Enterprise resource planning (ERP) software is projected to make up roughly 15% of total IT spending in 2022 — a significant amount of money. Organizations that don’t manage their ERP systems right risk falling short of their ROI goals.
The challenge with ERP systems is there is no one-size-fits-all solution that works for every organization. Unlike customer relationship management (CRM) and human capital management (HCM) functionality that can be relatively easy and straightforward to manage, functions such as manufacturing, supply chain, distribution, and operations are far more complex.
Three Keys to ERP Success
Organizations looking to optimize their ERP for the future are best served by embracing application rationalization strategies, sound application management practices, and modernizing their approach to security:
- Application rationalization. Some organizations have thousands of software products, customizations, and interfaces in their application portfolio. These mounds of software and permutations and combinations of interfaces/customizations can build over time to create a seemingly uncontrollable mess. Organizations can simplify ERP management by reviewing all applications across the business to decide which should be kept, which should be killed, which should be replaced, and which should be consolidated. If your organization has 1,000 or more applications on hand, a reasonable goal would be to get that number down to 200 – 100 that are already in use and 100 new “best-of-breed” apps that meet as many business needs as possible, allowing your organization to modernize and go digital. Without application rationalization, CIOs must deal with an increasingly unmanageable web that’s inefficient and costly.

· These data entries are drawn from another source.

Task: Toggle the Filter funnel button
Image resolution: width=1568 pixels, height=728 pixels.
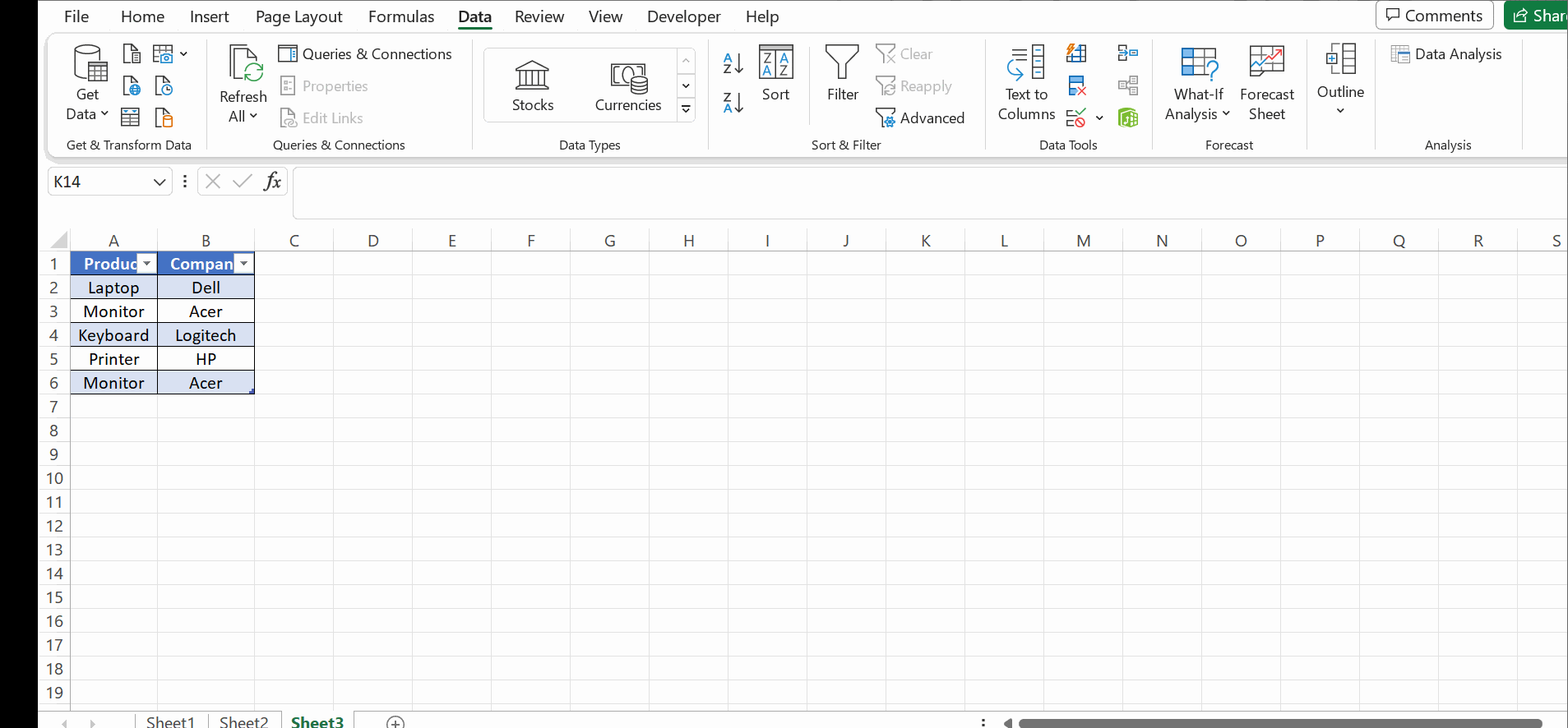Action: (842, 74)
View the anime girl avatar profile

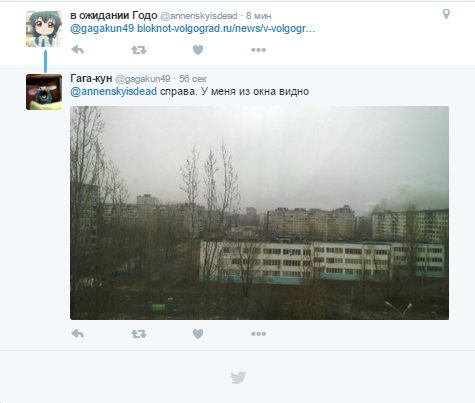44,29
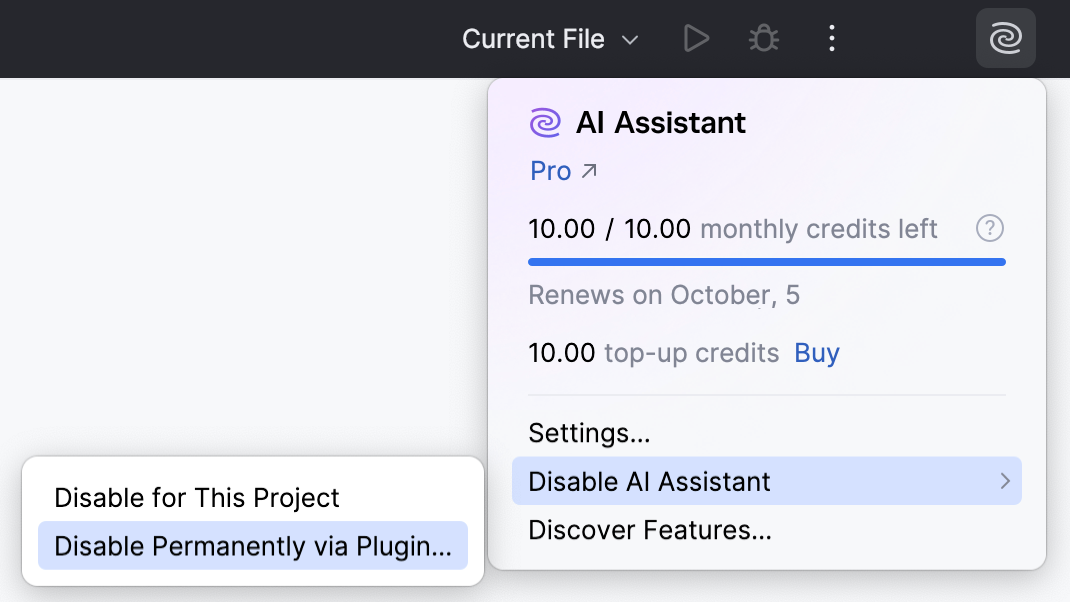Screen dimensions: 1070x602
Task: Open the three-dot more actions menu
Action: [831, 38]
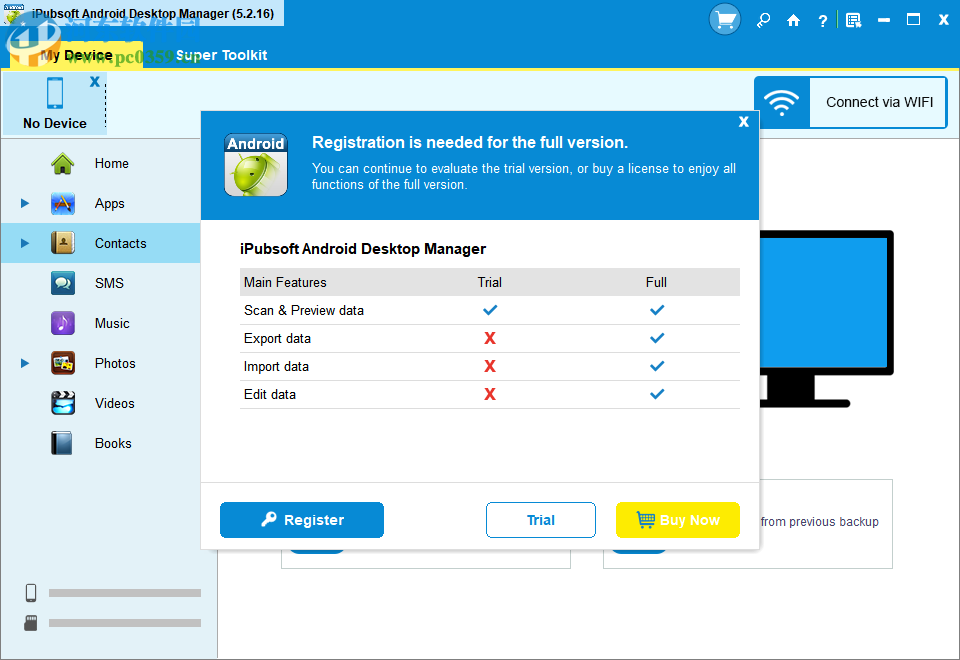Switch to the My Device tab
The image size is (960, 660).
point(78,55)
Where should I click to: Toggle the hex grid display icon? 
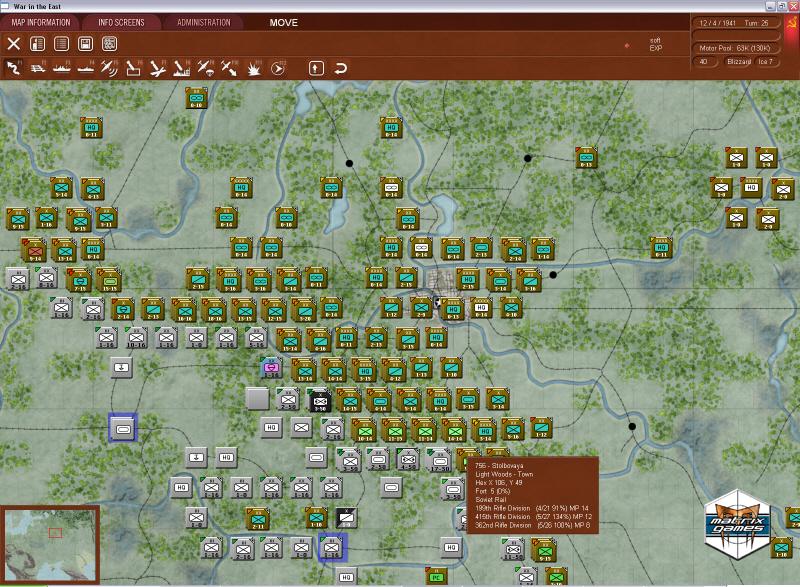click(108, 44)
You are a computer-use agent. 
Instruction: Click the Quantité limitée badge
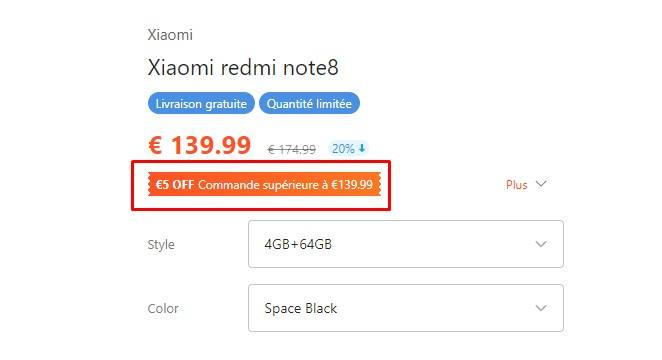pyautogui.click(x=309, y=103)
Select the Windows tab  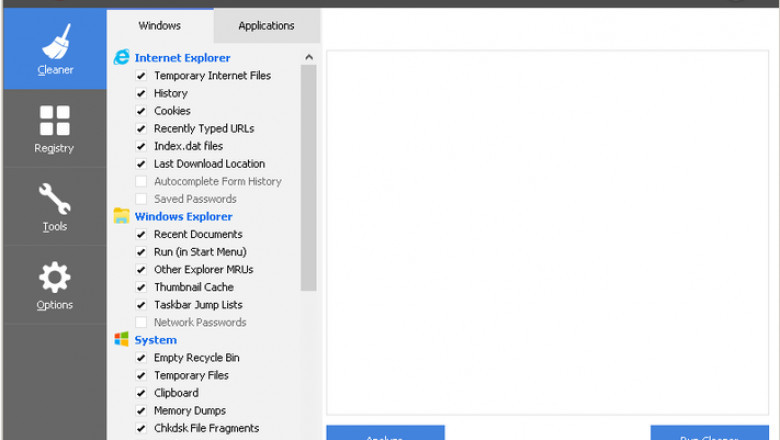pos(160,25)
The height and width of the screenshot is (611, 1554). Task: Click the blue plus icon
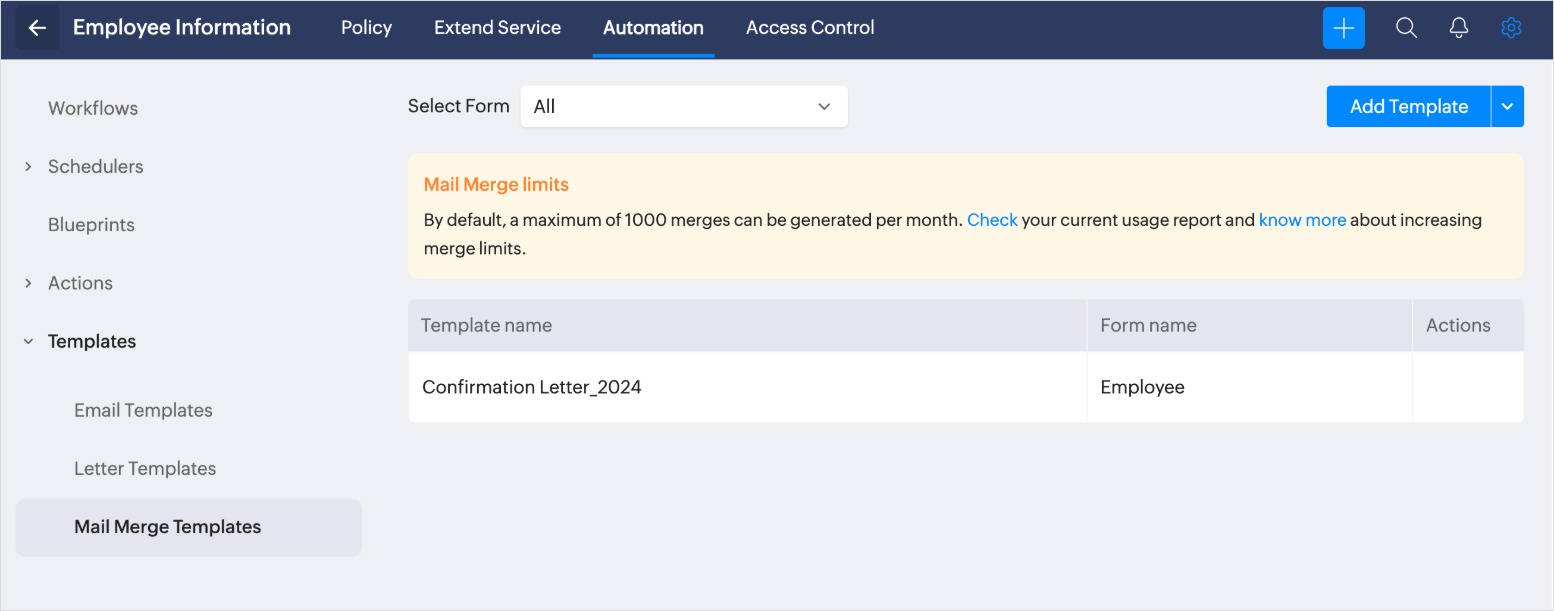point(1343,28)

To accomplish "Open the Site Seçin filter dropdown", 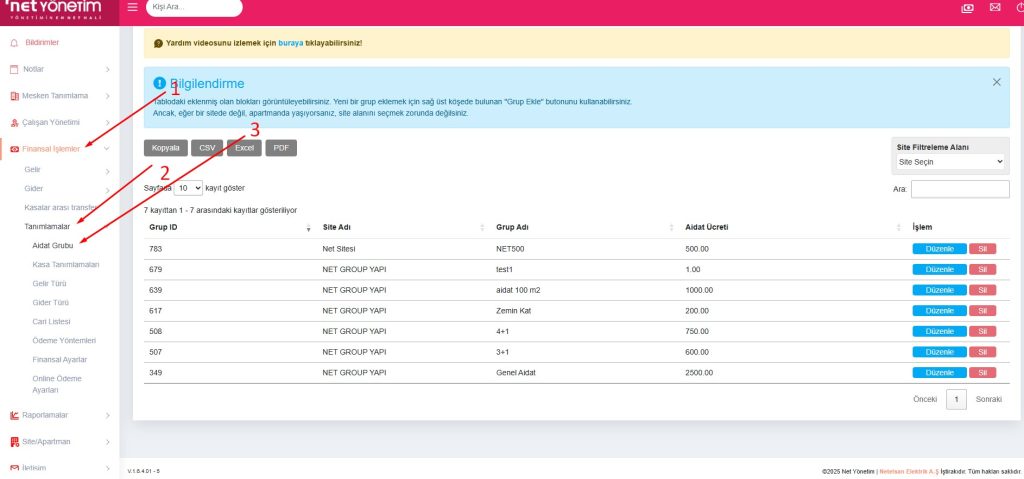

- Effective applications management. The next step is figuring out how to effectively manage the new application landscape. A solid foundation of application management services (AMS) can reduce the number of incidents and outages that occur each year and lead to root-cause analysis and prevent issues from reoccurring.
One of North America’s largest utility companies experienced roughly 6,000 new IT incidents the year that Rimini Street started working with them. After setting the organization up with a strategic combination of IT support and AMS, it was able to cut its number of incidents down by approximately one-third in just the first year. That freed up resources (time, money, and talent) to invest in other projects that helped move the business forward.
- Get real about security. Tech professionals understand that it’s not a matter of if systems will be compromised, but when. Major ERP providers typically offer support for their own code and only for “known” vulnerabilities that have been identified but have probably existed in the software for years. Combine that with unknown vulnerabilities and an organization’s own custom code vulnerabilities, and the risks are very real.
IT security that’s 100% foolproof may be a myth, but zero day protection against both known and unknown vulnerabilities and a zero trust security posture can provide the best options for businesses to protect themselves.
It’s undoubtedly true that businesses have varying goals and needs that require varying solutions. But the three pillars discussed here provide a consistent approach to optimize your ERP for the future.